Please note, that this post is about the use of jacketed bullets, only.
It's not that I think frequent cleaning with bronze brushes will quickly wear out a handgun barrel, it's just that it is unnecessary.
I'll also point to an interesting read about differences in opinions of precision rifle shooters at http://www.accurateshooter.com/techn...eaning-debate/
. The editor surveyed some of the top shooters and some of the barrel makers (their comments are in the article). The editor concluded, in part:
If you read through the many perspectives above, a few themes come through. First, the short-range Benchrest guys are doing a LOT of brushing, while many of the winning 600- and 1000-yard shooters are cleaning fairly infrequently, and are NOT using bronze brushes. It also appears that most barrel-makers still advocate frequent cleaning with bronze brushes. However, I’m not sure most barrel-makers have actually studied the effect of brushing on barrel life in a scientific fashion, nor have they really explored the potential benefits of brushless cleaning alternatives.
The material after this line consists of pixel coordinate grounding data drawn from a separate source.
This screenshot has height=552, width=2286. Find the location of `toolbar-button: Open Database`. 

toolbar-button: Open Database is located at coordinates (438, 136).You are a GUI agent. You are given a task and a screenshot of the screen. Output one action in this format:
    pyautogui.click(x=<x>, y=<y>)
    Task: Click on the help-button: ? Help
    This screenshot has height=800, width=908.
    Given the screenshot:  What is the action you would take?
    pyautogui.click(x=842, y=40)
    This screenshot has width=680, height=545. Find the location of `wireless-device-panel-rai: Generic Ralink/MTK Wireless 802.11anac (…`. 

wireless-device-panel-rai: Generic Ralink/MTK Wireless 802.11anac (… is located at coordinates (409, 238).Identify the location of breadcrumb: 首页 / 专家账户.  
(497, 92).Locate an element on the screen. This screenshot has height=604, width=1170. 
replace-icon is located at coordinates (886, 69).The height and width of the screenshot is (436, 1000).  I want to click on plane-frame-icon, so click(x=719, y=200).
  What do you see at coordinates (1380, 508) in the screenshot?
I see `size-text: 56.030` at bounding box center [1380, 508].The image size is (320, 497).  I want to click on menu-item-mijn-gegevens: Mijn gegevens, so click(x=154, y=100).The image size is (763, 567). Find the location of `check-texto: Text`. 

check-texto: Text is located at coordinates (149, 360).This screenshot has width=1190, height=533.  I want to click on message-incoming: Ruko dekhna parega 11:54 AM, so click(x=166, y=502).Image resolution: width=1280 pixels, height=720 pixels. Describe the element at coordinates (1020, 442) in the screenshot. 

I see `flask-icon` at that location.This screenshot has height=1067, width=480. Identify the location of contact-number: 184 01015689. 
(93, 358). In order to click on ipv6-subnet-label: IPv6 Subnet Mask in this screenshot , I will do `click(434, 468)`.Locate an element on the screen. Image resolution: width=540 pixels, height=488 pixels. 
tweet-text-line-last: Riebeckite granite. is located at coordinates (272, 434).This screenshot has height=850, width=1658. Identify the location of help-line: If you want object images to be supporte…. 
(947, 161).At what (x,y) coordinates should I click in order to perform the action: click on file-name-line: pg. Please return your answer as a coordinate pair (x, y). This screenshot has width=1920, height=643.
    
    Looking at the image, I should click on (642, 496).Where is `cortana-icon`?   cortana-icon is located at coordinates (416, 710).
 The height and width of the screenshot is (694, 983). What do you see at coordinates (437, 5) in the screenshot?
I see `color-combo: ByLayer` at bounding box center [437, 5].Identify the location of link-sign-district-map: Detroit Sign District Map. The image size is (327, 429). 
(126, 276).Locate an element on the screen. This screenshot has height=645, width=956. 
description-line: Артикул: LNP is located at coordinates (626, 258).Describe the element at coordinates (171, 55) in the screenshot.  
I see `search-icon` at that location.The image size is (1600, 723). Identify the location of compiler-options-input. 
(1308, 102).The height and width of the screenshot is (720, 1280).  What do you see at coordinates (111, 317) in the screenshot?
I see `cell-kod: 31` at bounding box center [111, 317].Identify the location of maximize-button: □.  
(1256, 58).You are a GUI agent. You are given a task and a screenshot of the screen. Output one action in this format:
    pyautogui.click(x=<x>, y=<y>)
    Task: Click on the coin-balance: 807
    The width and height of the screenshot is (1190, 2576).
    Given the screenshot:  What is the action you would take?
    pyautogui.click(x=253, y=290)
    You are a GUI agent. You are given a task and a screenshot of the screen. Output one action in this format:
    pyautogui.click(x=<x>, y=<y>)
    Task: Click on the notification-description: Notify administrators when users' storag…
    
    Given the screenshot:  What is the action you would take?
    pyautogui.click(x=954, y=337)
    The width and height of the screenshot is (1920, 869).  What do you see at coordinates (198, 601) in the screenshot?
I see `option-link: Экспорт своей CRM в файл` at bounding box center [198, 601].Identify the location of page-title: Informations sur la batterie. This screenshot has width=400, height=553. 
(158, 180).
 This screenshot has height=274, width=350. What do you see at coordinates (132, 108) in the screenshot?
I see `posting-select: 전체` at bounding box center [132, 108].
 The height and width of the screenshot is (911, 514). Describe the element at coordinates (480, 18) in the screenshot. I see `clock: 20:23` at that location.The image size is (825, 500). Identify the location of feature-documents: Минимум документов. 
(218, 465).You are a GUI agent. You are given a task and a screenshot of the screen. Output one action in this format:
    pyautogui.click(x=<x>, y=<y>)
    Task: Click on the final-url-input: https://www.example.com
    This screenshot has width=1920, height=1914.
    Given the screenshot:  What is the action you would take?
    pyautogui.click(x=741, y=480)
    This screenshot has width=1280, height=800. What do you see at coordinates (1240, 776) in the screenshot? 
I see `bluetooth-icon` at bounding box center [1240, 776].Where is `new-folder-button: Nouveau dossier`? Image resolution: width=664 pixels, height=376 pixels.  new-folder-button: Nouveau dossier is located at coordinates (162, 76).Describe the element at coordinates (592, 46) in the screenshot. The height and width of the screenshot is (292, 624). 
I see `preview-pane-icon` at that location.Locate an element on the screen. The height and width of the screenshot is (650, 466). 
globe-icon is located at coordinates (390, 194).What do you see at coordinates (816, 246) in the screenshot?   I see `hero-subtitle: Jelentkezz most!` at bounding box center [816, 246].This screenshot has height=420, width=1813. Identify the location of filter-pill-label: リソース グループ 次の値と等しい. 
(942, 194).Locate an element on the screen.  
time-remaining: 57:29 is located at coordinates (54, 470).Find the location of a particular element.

Now, many top “point-blank” group shooters toss their barrels after 500-700 rounds, and in some cases, as little as 300 rounds. It may be that to obtain benchrest competitive accuracy, i.e. a barrel capable of shooting “zero” groups, you have to clean often and brush aggressively. However, many of the 100-200 yard score shooters, whose 30BR guns can shoot in the low ones (when tested for group) are finding that cleaning less often (and less aggressively) has NOT reduced their scores. Furthermore, these 30BR shooters are getting thousands of rounds of accurate life from their barrels. Is a 30BR THAT different from a 6PPC? Or is the short life of PPC barrels attributable, at least in part, to over-cleaning?
Now, there's a big difference in bullets traveling at handgun velocities and those traveling at rifle velocities. It would make sense to me, though, that the effects of frequent cleaning with bronze brushes is simply exaggerated at rifle velocities and that the life of a handgun barrel would be shortened to some degree by frequent cleaning with bronze brushes. It is also logical to assume that the bristles of the brush would take at least some molecules off the inside bore of the barrel. How much would this shorten barrel life in a handgun? I don't have a clue. Maybe it's the difference in 50,000 rounds and 55,000 rounds. Maybe more, maybe less. Again, I don't know.
By the same logic, frequent cleaning of handguns with bronze brushes might result in a theoretical increase in accuracy. Most of us can't get the full potential out of our handguns so I can't see that this theoretical increased accuracy would be of any real benefit to us.
So, back to my original premise -- when shooting jacketed bullets, it's not necessary to frequently clean with bronze/brass brushes. Save it for when that patch with the solvent comes out green/blue, indicating some copper fouling. Less time cleaning and more time for something else.